--- Extract to read ---
There are several ways to predict what the temperature trends of the next century will be like.  The standard method of prediction in science is to create a theory which embodies a model, test the model experimentally, and then run it into the future for the prediction.  There is another way, however, which is simpler in some ways although more complex in others.  That’s simply to remember what’s happened before, and assume it will happen again.

Here’s a record of what’s happened before, which most WUWT readers will be familiar with.  It’s the GISP2 Greenland ice core record, shown for the Holocene:

I have shamelessly spliced on the instrumental record in red (by setting the temps in 1850 equal); it is the HadSST record.

--- Data listing ---
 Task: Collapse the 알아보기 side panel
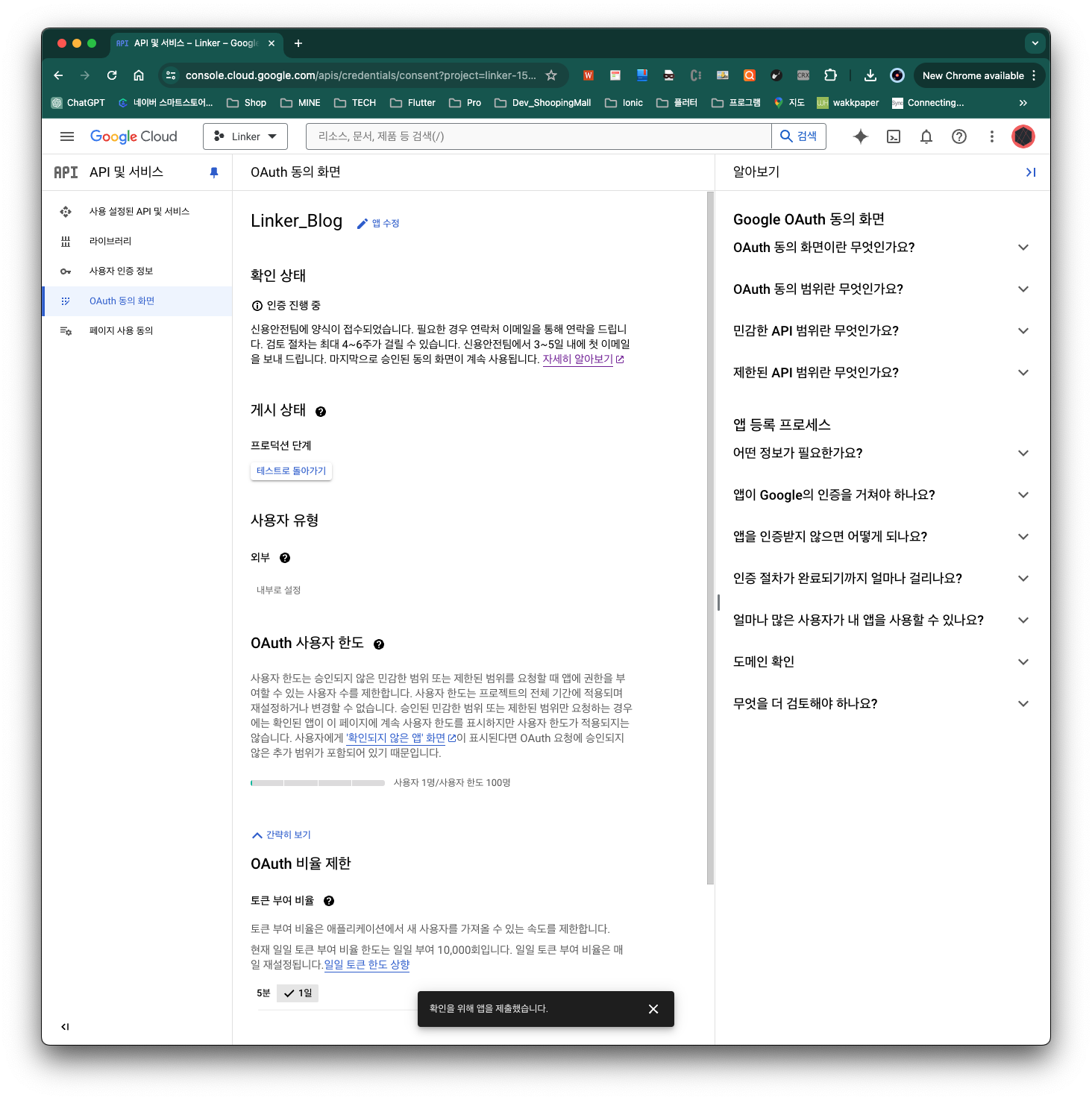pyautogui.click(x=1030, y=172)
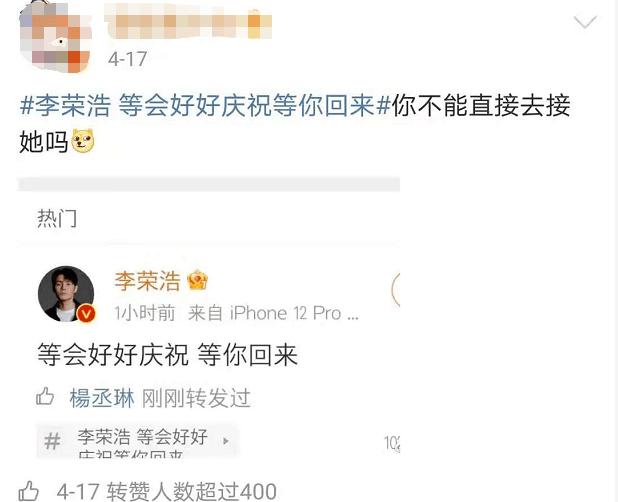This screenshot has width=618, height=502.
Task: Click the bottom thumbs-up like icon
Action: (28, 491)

--

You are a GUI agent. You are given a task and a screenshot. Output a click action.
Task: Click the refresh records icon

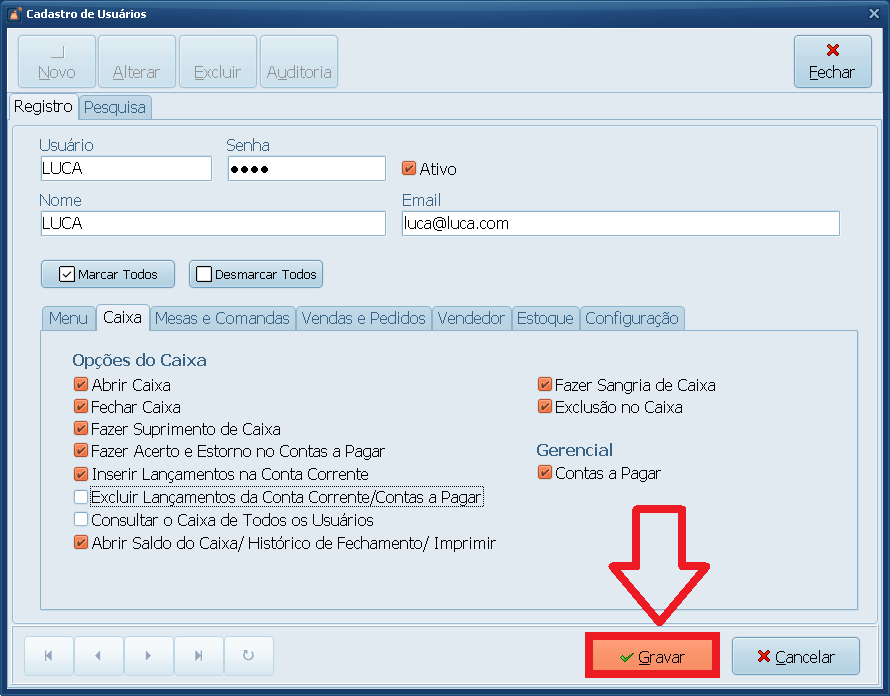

--- Problem set ---
• 1. Write out the part of the temperature-prediction passage that begins at the words "There are several" and stops after "the HadSST record.".
• 2. Please say whether each statement agrees with the temperature-prediction passage, answering yes or no and quoting the words that decide it: (a) The instrumental record added in red is the HadSST record. (b) The ice core record shown comes from Antarctica. (c) The two records were joined by setting the temperatures in 1900 equal.

--- List of solutions ---
• 1.
There are several ways to predict what the temperature trends of the next century will be like.  The standard method of prediction in science is to create a theory which embodies a model, test the model experimentally, and then run it into the future for the prediction.  There is another way, however, which is simpler in some ways although more complex in others.  That’s simply to remember what’s happened before, and assume it will happen again.

Here’s a record of what’s happened before, which most WUWT readers will be familiar with.  It’s the GISP2 Greenland ice core record, shown for the Holocene:

I have shamelessly spliced on the instrumental record in red (by setting the temps in 1850 equal); it is the HadSST record.

• 2.
(a) Yes: "it is the HadSST record."
(b) No: "It’s the GISP2 Greenland ice core record"
(c) No: "by setting the temps in 1850 equal"